Their spines are typically two inches long and are distributed with shorter defensive quills. Cape porcupines’ tail spines are hollow, and they shake them to make a warning noise, just like a rattlesnake.

3. Falling Off The Edge

The researchers who examined the python’s body believed that it likely would have survived had it not fallen off of the rock ledge under which they found it. Even with a stomach full of spines.

Even though the porcupine was so large and covered in quills, the Python is a remarkably tough animal. When they swallow large prey, they can not only alter their metabolism to help the digestive process; they can even make their organs smaller to make more room for their food.

Had the python not fallen off the edge, it would have been able to safely eliminate the indigestible spines after dissolving the porcupine’s flesh. Amazing, isn’t it?

2. Pythons Eat Porcupines

Though you would never have thought of it, porcupines are regular prey animals for pythons. Most pythons manage to eat porcupines, even large ones, without dying. Although it was possible that the undigested quills punctured its internal organs and killed it, the most likely scenario is that the force of the snake’s fall from the rocky ledge led to internal wounds. Who would have thought your meal would end up killing you?
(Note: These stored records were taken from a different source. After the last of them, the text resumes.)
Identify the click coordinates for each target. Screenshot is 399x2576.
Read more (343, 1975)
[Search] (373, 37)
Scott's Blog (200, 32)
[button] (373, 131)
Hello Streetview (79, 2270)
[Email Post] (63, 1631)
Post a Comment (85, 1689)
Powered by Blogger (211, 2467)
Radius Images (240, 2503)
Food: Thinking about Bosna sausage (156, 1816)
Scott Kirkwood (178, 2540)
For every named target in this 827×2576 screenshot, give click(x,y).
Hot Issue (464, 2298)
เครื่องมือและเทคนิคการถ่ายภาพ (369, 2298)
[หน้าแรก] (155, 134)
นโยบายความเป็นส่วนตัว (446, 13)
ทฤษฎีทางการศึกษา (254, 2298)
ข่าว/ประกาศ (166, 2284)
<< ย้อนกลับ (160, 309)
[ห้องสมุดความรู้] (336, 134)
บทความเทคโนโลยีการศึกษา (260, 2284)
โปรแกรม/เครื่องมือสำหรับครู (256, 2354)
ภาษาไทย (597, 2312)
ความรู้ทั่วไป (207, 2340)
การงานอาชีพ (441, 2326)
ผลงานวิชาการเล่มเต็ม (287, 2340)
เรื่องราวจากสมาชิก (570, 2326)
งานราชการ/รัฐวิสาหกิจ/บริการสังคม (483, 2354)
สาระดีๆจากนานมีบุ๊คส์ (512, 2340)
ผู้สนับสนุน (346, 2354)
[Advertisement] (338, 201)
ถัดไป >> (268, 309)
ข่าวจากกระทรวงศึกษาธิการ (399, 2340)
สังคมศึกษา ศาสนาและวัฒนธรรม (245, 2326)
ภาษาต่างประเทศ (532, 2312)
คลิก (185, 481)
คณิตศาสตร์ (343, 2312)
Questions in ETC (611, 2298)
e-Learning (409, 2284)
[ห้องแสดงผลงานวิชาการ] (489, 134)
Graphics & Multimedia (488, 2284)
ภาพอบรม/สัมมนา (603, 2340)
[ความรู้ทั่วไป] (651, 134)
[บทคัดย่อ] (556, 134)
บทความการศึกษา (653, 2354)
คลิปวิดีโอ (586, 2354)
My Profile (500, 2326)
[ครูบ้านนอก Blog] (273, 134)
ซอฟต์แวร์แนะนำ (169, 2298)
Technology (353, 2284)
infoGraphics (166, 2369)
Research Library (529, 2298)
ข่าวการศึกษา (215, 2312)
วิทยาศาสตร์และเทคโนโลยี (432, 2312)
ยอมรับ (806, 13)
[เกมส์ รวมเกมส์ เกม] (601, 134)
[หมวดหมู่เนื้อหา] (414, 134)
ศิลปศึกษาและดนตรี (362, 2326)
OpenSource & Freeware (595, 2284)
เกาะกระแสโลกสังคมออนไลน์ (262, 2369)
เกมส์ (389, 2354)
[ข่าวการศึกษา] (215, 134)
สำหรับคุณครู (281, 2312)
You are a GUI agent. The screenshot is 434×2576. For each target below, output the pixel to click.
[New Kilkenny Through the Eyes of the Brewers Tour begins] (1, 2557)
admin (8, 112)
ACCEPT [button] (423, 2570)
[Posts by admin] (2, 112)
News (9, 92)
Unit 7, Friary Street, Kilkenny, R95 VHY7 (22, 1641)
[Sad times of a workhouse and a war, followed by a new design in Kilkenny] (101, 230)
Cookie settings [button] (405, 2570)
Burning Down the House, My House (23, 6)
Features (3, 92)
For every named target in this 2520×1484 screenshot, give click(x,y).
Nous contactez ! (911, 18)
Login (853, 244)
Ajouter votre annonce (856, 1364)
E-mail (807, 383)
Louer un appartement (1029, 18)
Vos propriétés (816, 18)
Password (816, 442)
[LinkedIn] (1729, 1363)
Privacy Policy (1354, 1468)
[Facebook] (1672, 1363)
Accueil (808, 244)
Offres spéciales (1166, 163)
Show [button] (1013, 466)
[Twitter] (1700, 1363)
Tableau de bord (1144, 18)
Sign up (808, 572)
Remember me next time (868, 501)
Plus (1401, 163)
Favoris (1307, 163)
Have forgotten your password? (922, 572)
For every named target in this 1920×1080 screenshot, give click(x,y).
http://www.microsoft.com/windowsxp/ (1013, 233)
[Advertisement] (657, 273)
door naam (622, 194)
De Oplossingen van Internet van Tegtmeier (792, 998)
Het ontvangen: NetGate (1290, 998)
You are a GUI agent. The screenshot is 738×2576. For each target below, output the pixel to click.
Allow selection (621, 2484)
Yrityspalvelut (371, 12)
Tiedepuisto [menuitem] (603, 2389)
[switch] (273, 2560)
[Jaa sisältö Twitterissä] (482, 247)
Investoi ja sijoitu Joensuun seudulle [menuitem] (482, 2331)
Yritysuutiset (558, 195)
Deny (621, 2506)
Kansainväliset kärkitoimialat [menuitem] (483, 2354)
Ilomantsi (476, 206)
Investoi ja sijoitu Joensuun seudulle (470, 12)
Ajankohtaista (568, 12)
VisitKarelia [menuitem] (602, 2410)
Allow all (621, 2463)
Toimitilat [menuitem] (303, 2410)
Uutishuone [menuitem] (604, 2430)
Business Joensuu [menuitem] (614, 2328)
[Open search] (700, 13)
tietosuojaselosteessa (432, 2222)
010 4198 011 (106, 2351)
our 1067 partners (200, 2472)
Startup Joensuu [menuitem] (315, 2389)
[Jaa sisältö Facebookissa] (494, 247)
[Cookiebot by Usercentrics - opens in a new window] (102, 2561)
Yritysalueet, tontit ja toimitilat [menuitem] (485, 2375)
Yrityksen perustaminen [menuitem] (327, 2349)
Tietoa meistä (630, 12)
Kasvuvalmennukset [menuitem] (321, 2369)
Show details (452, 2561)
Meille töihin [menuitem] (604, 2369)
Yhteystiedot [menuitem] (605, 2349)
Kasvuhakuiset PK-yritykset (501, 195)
Pythons have appetites as large as even larger than their bodies, which can lead them to make some interesting culinary choices. A snake was even seen eating a crocodile so you’ll never know.

1. In The Name of Research

After removing the porcupine from the snake’s gut, its skin was removed. Researchers were able to collect data that will help us better understand the snakes and their eating habits.

Rock pythons are not endangered, although they are threatened in some areas due to people killing them out of fear. They are particularly large and unpredictable kind of python, so the fear is understandable. African rock pythons are an invasive species in the Florida Everglades and pose a threat to native species there. It is legal to hunt them in Florida.

There you have it. Now that we know and have seen that snakes can eat a porcupine, we can say we’ve seen it all. Who knew that pythons were that tough?

Most animals in the animal kingdom avoid these animals because of their spines but this snake wasn’t worried about it. Unfortunately, because of it’s post meal condition it wasn’t able to save itself from falling off the edge and eventually being doomed to its death.